PROBLEM DESCRIPTION:
Count the lines in the items below that contain the string "dimensions", matching case exactly. Reply with the number alone.

STORED ROWS:
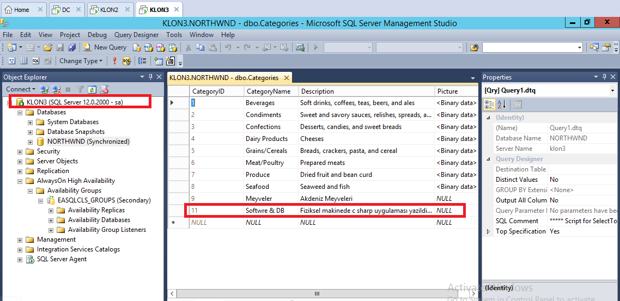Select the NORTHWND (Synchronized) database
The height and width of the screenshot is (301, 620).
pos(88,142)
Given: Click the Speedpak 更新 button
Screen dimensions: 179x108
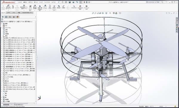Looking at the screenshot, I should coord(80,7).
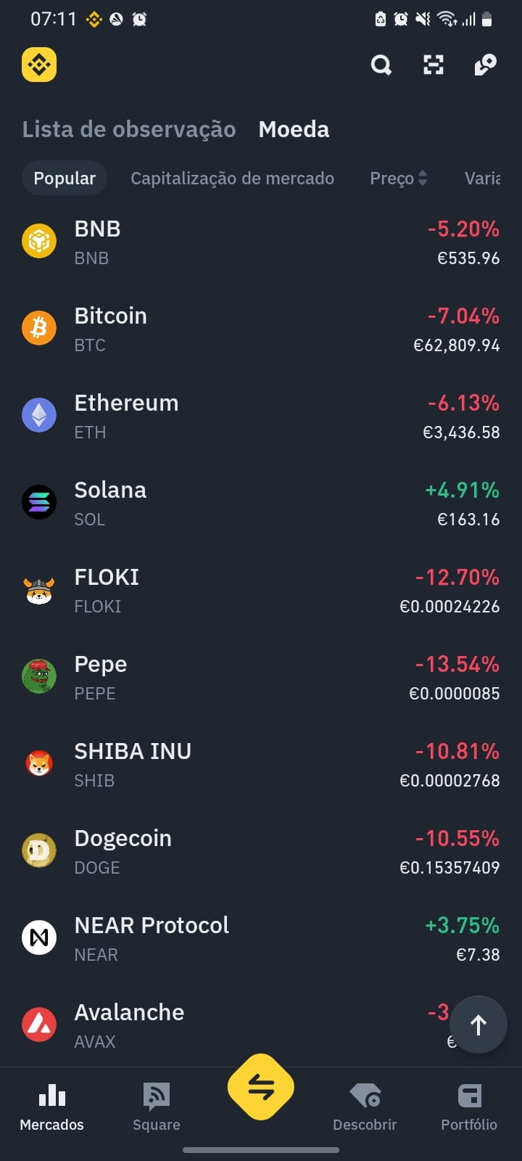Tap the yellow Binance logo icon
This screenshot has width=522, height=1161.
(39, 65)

* * *

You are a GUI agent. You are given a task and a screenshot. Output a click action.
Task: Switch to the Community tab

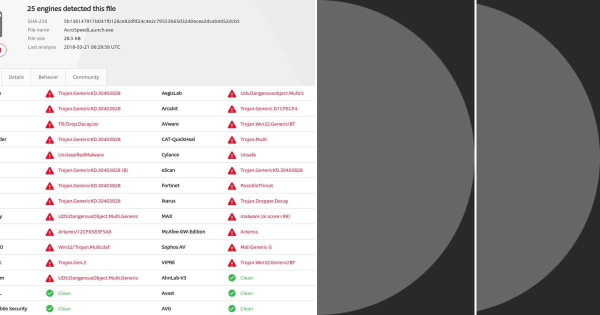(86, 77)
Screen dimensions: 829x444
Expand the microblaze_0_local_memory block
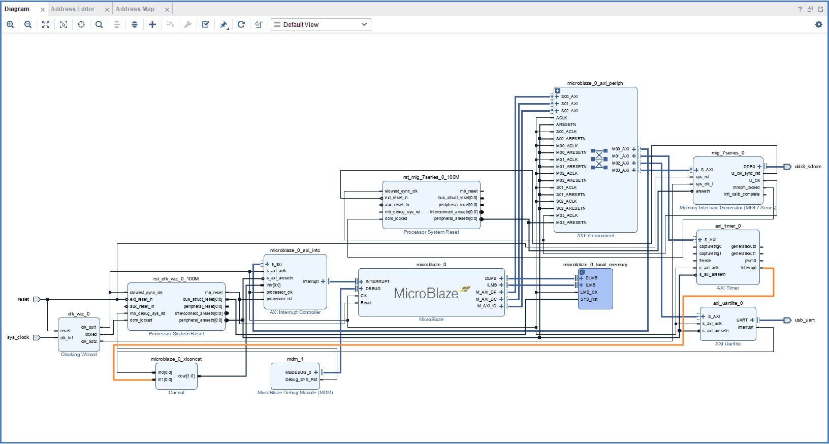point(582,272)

---

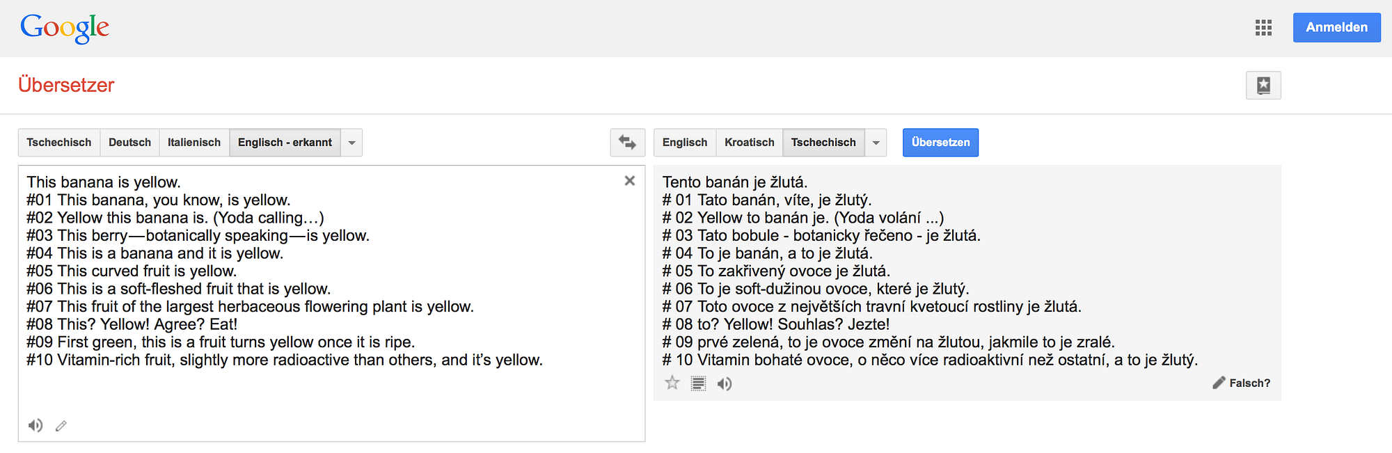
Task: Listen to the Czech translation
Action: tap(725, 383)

WRITTEN RESPONSE:
2